Assigned task → Restate word for word the lines of the entries below, starting with the line that holds "Viewport: 749px width, 383px" and ending with the line that holds "Task: Open the Oscillator 1 menu", and no others.

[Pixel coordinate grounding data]
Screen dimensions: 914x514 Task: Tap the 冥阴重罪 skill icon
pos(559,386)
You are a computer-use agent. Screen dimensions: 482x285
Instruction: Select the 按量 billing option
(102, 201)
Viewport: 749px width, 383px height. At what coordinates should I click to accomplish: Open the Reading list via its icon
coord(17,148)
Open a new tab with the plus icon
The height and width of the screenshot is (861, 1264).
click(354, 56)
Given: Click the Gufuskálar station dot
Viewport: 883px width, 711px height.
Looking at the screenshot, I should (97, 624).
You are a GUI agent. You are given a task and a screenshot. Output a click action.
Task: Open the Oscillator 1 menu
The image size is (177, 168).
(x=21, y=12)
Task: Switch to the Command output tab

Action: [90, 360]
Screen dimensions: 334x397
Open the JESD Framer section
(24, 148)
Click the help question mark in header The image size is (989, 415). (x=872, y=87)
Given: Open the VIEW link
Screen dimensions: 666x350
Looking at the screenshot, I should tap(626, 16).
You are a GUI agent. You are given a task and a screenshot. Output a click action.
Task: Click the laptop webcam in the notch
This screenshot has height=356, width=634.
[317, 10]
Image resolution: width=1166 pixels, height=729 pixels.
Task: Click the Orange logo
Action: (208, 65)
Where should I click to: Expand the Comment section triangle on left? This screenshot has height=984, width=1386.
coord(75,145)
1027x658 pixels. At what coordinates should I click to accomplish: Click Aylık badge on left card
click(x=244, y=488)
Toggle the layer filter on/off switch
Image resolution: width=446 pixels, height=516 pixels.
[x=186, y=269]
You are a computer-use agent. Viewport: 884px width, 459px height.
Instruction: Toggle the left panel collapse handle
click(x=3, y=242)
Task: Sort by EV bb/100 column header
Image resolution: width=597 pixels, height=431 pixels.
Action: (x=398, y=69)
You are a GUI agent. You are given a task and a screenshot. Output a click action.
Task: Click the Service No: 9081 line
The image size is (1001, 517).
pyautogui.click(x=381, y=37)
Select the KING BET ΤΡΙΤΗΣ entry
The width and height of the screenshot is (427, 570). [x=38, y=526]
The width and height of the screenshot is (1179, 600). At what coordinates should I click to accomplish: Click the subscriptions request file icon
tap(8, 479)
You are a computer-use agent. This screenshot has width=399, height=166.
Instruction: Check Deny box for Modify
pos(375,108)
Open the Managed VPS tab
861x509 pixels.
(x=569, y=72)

Solved problem →
Viewport: 749px width, 383px height. At what coordinates should I click to accomplish: Open the Reading list via its icon
coord(17,148)
Open a new tab with the plus icon
The height and width of the screenshot is (861, 1264).
click(354, 56)
Given: Click the Gufuskálar station dot
Viewport: 883px width, 711px height.
Looking at the screenshot, I should (97, 624).
You are a GUI agent. You are given a task and a screenshot. Output a click action.
Task: Open the Oscillator 1 menu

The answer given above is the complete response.